クルマはどう進化する? 新車から読み解く業界動向

セダンの再発明に挑むクラウン(1)池田直渡「週刊モータージャーナル」(6/8 ページ)

» 2022年07月18日 07時00分 公開
[池田直渡ITmedia]

15代目クラウンが採用したデザイン

 さて、閑話休題。15代目はどうか? これは不思議なことにフロントフェンダー後方から3本のプレスラインが基点を違えて入る。フロントからリヤまでを水平に見せるラインは存在しない。

15代目クラウン

 グラフィックとしては、サイドウィンドー全体の三日月型を印象的に見せたいことが優先されている。

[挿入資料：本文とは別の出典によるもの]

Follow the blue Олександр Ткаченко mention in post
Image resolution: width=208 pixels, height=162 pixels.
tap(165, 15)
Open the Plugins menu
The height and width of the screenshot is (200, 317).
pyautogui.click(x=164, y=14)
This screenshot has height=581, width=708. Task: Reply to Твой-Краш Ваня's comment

それはつまり弧を描くウィンドー上端のラインがデザインの主役だということだ。この手法はセダンのそれではなく、クーペのやり方。ドアオープニングには一生懸命配慮した形跡が見えるが、少なくともセオリー的には、セダンとして一級のデザインとはいえない。

 ただし、これは意図してやったことでもある。トヨタは競合他車がどんどんクーペライクセダンになっていく中で、14代目まで必死にカッチリしたセダンデザインを守り続けた。しかし残念ながらそれが評価されてセダンが復権することはなかった。客が買ってくれないものを作っても仕方がない。

 だから、ある意味苦し紛れに、他社のやり方をフォローしてみたのが15代目のクラウンだった。つまりどうせエアボリュームでミニバンやピープルムーバーやSUVに勝てないのならば、せめてクーペ型の流麗なデザインでと考え、そのために清水の舞台から飛び降りて、セダンとしての半人前に甘んじた。

 おそらくその決定は相当怖かったのだと思う。そしてちょうどそのタイミングで、まさにGA-Lプラットフォームが登場した。だからこそ15代目クラウンはニュルブルクリンクを走り込んで、クラウン史上類例を見ない「走りのセダン」へと仕立て、リヤシートの半人前を打ち消そうと躍起になったのである。

 「スペースではミニバンと戦えない→デザインと走りに振ってみる」。そういうトライアルでデビューしたのが15代目クラウンだった。いずれにしてもいまさら「どセダン」を作ってもそこに客がいないことは先代で証明済みである。片道キップであったとしても飛んでみるしかなかったのは事実だろう。